ちなみに、埼玉県吉川市のおとなり、千葉県流山市にも一文字地名が沢山あります。そのうちの「加」と「木」を見に行った記事はこちら。
◎一文字一音節地名・流山編「加」と「木」
http://www.chinjuh.mydns.jp/cgi-bin/blog_wdp/diary.cgi?no=1713
もうひとつ、一文字地名ではありませんが、吉川駅の南にちょっと変わった地名があります。
その名も「きうり」、耳で聞いたら「キュウリ」にしか聞こえないと思います。
ご覧の通り漢字で書いちゃうと「木売」なので、それほど珍しくはないかもしれませんけどね。材木商があったのかなあと思い、先ほどの吉川市のページを見たところ、そう単純な話でもないようです。

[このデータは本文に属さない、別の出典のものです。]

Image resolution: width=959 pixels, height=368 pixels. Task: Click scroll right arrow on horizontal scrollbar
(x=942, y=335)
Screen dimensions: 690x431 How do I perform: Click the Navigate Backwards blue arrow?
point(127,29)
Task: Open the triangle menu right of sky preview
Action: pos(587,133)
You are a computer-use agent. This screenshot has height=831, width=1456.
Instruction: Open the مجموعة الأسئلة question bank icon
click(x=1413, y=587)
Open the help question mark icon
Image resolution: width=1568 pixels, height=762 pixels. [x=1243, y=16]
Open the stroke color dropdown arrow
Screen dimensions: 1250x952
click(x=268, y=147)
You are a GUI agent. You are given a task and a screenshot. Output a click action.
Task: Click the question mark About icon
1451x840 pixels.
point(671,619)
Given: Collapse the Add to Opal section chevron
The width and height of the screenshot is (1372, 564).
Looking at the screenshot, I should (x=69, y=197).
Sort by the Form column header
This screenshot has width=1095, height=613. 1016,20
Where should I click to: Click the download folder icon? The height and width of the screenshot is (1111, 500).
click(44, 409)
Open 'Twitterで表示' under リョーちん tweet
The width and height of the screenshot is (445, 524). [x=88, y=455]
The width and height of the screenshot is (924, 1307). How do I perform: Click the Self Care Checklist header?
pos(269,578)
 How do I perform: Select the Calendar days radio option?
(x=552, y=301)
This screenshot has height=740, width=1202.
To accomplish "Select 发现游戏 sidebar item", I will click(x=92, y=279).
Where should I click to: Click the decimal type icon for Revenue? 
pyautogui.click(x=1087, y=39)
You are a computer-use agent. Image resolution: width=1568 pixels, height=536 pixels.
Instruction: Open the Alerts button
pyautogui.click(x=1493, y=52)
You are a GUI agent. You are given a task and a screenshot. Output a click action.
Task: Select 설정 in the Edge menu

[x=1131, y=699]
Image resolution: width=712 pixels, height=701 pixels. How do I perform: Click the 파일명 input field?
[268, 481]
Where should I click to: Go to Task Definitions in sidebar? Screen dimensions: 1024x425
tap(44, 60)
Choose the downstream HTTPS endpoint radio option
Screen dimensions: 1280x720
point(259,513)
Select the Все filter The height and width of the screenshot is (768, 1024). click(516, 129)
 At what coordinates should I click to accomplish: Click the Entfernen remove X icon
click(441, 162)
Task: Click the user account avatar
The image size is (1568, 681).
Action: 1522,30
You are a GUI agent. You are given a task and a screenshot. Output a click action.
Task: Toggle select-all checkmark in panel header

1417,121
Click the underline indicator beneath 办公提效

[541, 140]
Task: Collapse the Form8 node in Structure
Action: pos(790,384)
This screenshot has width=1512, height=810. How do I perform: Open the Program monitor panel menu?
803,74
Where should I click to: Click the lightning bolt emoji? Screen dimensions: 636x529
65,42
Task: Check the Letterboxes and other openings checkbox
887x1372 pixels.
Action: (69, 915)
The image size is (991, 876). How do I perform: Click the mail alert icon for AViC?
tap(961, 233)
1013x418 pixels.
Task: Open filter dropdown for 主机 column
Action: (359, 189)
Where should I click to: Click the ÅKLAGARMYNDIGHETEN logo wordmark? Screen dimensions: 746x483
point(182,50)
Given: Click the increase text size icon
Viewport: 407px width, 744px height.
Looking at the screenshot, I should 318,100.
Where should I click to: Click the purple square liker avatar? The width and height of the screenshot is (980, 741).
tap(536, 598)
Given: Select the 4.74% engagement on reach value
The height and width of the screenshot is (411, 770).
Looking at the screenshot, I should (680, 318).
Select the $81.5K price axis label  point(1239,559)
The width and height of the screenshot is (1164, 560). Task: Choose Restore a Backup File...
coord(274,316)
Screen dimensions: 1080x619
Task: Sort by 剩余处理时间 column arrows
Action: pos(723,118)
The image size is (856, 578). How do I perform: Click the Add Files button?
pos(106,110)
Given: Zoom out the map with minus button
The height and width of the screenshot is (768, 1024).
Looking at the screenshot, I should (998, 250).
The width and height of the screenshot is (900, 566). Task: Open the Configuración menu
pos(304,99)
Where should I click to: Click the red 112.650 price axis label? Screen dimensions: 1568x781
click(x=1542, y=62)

地名のおこりは明らかではないが、古利根川沿いの自然堤防にあって早くより開けていたと思われ、一時的な領土の境界が近くにあって、その境としての柵(キ)とか城(キ)があり、ウリを浦(ウラ)と解せば、河や水の引いてあるところ、柵浦(キウラ)とすれば川が境界とするところと解釈ができ、その後に木売の字を用いた説と、舟着き場として木材の集散地として起こった説があるが、両方の説も明らかではない。
その1:
木は領土の境界線である「柵」や「城」を意味しており、川沿いなので「浦」をつけて、柵浦(きうら)、城浦(きうら)などと呼ばれていたのが木売になったのではないか?
その2:
材木をここで集めて船に乗せて各地へ売ったのではないか?
このふたつの説があるものの、どちらも根拠があるわけじゃない、ってことですかね。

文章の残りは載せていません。